# Rally Obed brags from both boys!



## MrsBoats (May 20, 2010)

Sunday the boys and I played in some AKC rally and had a great day! Lars banged out his 2nd RAE leg with a 97 (1st place) in Excellent and a 99 (2nd place) in Advanced:











One of my friends on FB said there isn't a rally ring big enough for Lars. No there isn't for him, his drive, and his ego. LOL

Then Ocean earned his RN at 17 months with a 98 and first place (all three legs were first places...98 and a 99)






He is such a different dude than Lars...the drive is there, it's just starting to wake up.


----------



## trainingjunkie (Feb 10, 2010)

Looking Great! Congratulations! What a nice set of dogs! I love to watch rally when it's being done well!


----------



## MrsBoats (May 20, 2010)

Thank you! I have to laugh...Lars so doesn't take rally seriously. RAWR!


----------



## trainingjunkie (Feb 10, 2010)

I think it's astonishing that so few people respond to these happy threads! I find it hard to bring myself to post anything because I can't take the silence! 

Silly dogs rock! You're doing great! Thank you for sharing!


----------



## SDRRanger (May 2, 2013)

Good god, he was drilling his stare into you....that is the type of connection they were talking about in my obedience class.....amazing.


----------



## MrsBoats (May 20, 2010)

trainingjunkie said:


> I think it's astonishing that so few people respond to these happy threads! I find it hard to bring myself to post anything because I can't take the silence!
> 
> Silly dogs rock! You're doing great! Thank you for sharing!


I find it astonishing too no one ever posts to brag threads either. I actually stopped posting stuff too because no one said anything...I thought no one cared honestly which is weird for a sports/show forum. Granted I'm not on here all the time and I'll miss other threads...but I'll be the first one to say "awesome job" on a job well done. 

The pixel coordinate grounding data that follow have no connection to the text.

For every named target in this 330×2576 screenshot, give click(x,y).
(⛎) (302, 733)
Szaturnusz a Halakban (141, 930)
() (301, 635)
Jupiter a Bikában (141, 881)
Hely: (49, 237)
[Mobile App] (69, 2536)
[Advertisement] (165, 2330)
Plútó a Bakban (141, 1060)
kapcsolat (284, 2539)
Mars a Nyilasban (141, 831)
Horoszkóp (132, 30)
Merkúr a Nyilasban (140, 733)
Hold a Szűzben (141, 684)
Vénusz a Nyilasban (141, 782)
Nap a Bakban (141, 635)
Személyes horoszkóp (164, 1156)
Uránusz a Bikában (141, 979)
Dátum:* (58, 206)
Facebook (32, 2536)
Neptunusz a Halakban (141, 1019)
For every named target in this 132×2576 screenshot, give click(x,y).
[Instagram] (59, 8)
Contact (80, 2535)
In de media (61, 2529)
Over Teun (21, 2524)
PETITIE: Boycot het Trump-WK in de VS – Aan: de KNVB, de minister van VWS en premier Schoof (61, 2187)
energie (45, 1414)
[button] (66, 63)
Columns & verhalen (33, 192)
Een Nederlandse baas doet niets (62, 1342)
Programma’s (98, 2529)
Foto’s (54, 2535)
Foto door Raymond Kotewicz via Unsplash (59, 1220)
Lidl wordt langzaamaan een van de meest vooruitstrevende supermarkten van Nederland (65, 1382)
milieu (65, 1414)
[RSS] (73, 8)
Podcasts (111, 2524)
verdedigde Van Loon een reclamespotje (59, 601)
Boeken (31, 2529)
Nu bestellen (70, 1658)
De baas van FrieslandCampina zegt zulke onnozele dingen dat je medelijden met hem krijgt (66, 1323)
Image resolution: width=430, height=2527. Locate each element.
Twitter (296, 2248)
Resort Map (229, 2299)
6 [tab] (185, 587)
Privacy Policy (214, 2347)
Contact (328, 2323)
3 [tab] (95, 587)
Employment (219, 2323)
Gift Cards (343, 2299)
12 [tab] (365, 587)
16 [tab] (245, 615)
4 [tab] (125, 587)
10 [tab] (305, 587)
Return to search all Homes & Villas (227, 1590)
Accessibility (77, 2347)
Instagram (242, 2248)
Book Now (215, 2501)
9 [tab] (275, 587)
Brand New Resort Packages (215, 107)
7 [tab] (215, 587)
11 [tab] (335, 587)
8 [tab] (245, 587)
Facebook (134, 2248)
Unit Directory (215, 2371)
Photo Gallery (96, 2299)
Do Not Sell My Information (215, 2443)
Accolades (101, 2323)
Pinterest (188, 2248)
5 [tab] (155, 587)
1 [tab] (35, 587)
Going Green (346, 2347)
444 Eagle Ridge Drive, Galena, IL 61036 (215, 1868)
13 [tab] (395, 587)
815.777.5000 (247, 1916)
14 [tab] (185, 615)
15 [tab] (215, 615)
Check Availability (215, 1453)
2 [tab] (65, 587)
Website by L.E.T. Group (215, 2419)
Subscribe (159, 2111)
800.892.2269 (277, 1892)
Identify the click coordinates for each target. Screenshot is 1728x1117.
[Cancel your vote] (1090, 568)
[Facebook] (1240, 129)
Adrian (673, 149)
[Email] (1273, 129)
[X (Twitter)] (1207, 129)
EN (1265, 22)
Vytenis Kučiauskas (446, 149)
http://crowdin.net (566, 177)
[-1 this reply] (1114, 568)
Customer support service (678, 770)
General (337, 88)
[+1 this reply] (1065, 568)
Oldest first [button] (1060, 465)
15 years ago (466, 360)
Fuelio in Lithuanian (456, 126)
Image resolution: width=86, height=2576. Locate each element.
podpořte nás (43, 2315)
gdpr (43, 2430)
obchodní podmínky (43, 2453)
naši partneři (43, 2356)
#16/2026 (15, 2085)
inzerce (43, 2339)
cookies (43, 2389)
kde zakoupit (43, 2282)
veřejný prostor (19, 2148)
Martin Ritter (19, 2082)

SDRR, I can't take credit for Lars' attention...he was born with that software package installed. ROFL People ask me all the time how did I teach that...and I have no answer because I didn't. I was blessed with it. In regular obedience, it's even more focused...in rally he'll break attention to make sure he isn't going to heel over something (because I've had him heel into jumps, signs, people, etc.) because he's not looking where he's going. LOL


----------



## Kyllobernese (Feb 5, 2008)

I am going to my first Rally class tonight. I have watched dogs like yours and it made me really interested in Rally. They certainly do well at it. I have done formal Obedience (CKC) in the past but Rally looks like a lot more fun. I am taking Lucy, my Shih Tzu x Maltese as she has had some Obedience classes but I am really looking forward to doing it with my Dobe pup when she is a little older, she is just five months old in a week.


----------



## MrsBoats (May 20, 2010)

Rally is a lot of fun and it does have a lot of obedience exercises from formal obedience in it. When you start getting into Rally Excellent...some Utility like stuff will show up. I started teaching my guys rally novice signs when they are about 6 months old. There's not much in RN that a baby dog with some classes behind them can't do. 

I will say sometimes rally will sort of mess with formal heeling...at least it did with Lars and me. I use my head, shoulders, and my eyes a lot to handle Lars in obedience heeling. Because I was always looking all over the place for signs and stuff...he ignored all of the important subtle cues people used in heeling. Footwork means nothing to him because he is so focused on my face. So, I had to do some back tracking when I started on our obedience journey and teach him to pay attention to my eyes and head placement. I've also discovered that Lars gets frustrated with the herky jerky heeling "patterns" of rally as opposed to just heeling out in obedience. He's a man of forward movement...anything that is a turn to the left and halts are irritating. I have a feeling that's what the RAWRS were from in Rally Advanced...he doesn't do that while heeling in formal obedience. He's a fascinating guy...and he has taught me so much.


----------